Thursday, April 9, 2020

Deciding What's Truly Essential

It’s 3:45 p.m. I’m frantically trying to get Audrey to put her dance clothes on while wrapping up with work for the day. At 3:50 p.m., Aiden walks in the door after a day of school and I tell him not to take his shoes off because we have to leave right away. I have his soccer clothes packed to change on the way; we grab his backpack in case there is time to squeeze in homework at some point and pile in the car, typically accompanied by lots of yelling from me. Mondays are busy with both dance and soccer practice, a quick dinner, typically on the go, homework, showers, and bed.

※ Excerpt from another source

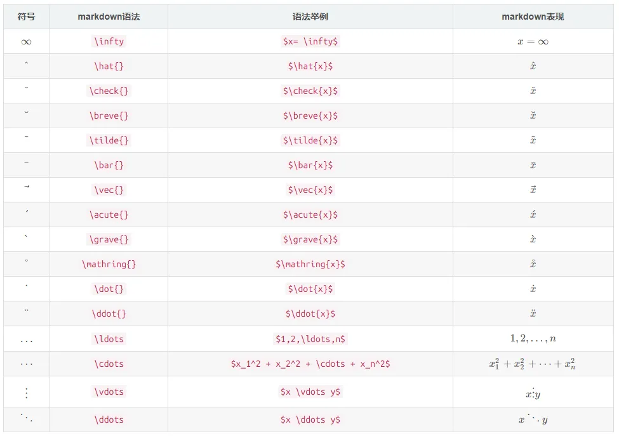Click the "语法举例" column header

Of course I am describing a Monday night pre-Covid-19, before quarantines and social distancing. Our Monday evenings now look a lot different and at first that made me very sad. I was sad for my kids, worried they would miss their activities and selfishly upset that we were still paying for things that possibly wouldn’t continue. But after a few of these new, slow-paced Monday nights, I realized something. Neither of my children has asked about their missed activities. They have not complained one bit about this new wide-open schedule. Sure, Audrey has said that she misses dance and enjoys her virtual classes, but there have been no tears, no breakdowns, and no regrets about missing these things. So what does that mean?

I think it means that we have been given a unique and possibly even life-changing opportunity. I’ve come back to the word opportunity quite a bit these past several weeks and the recurring thought is this…when have we ever, or will we ever again, had the opportunity to strip our lives down to only those things that are essential? Aside from the obvious stresses that many are feeling in terms of health, work, and finances, when have we ever had the chance to look at our lives and truly analyze what we want – and don’t want – to be a part of them?

The other day I took a few minutes to myself and thought about what I am truly missing in this weird, isolated situation. I miss my family and friends. I miss seeing my kids enjoy and thrive at school and playing with friends. I miss going to church. I miss traveling. While I do miss watching my kids play sports and participate in activities, I do not miss those rushed evenings. While I miss dining as a family at a sit down restaurant, I don’t miss grabbing food while we’re on the run to the next thing. I don’t miss spending money on things I don’t need (okay, maybe I miss Target a little bit), and I absolutely do not miss that stress and fear of missing out on all the things that I once thought we were supposed to be doing.

As we grow up and move through our lives, we very often just do the next thing we are “supposed” to do. Go to college, get a job, get married, buy a house, get a dog, have kids, then work so hard all the time that you feel burnt out and overschedule your kids so that everyone forgets what boredom feels like. They don’t tell you about that last part in your college graduation speech, and yet it seems to happen to almost everyone.

So what if we look at this time of quarantine as a gift of perspective and reflection? Take this time to truly think about what we miss and what aspects of our “old” life we can’t wait to bring back. This will look different for everyone, as some do thrive on and enjoy a busy schedule. While I’m 100% sure we will go back to some activities, I know that I am going to truly think about what those activities will add to our lives – and what they potentially may take away. Both my husband and I have continued to work through all of this, me from home and Andrew as an essential employee in construction. We’ve always enjoyed our jobs, but I don’t think we’ve ever been more appreciative to have them. That being said, this time has also shown that priorities are necessary to ensure our family is happy and content.

Today I went for a walk with my kids in the woods. They’ve claimed a spot in our neighborhood as their fort and we now each have bedrooms, mine with a view of a creek. We walked over log bridges, collected rocks to mark our new rooms, and stopped to notice every flower and every croak of a nearby frog. Not once did I yell at them to hurry up because we were going to be late for dance. I didn’t have to say no when they wanted to take the long way home. Now that I think about it, I haven’t done much yelling or hurrying during these weeks and that thought alone makes me want to hang on to a bit of these weird times.

Think about what you actually miss in these moments. This time of distancing has been forced, but our attitudes and perspectives are completely within our control. I know not every single person has the opportunity to think in this way right now, but many of us do. Rather than hope and pray for things to go back to the way they were, perhaps we should pray that we move on with only those things that bring us joy, contentment, and a true sense of living life to the fullest.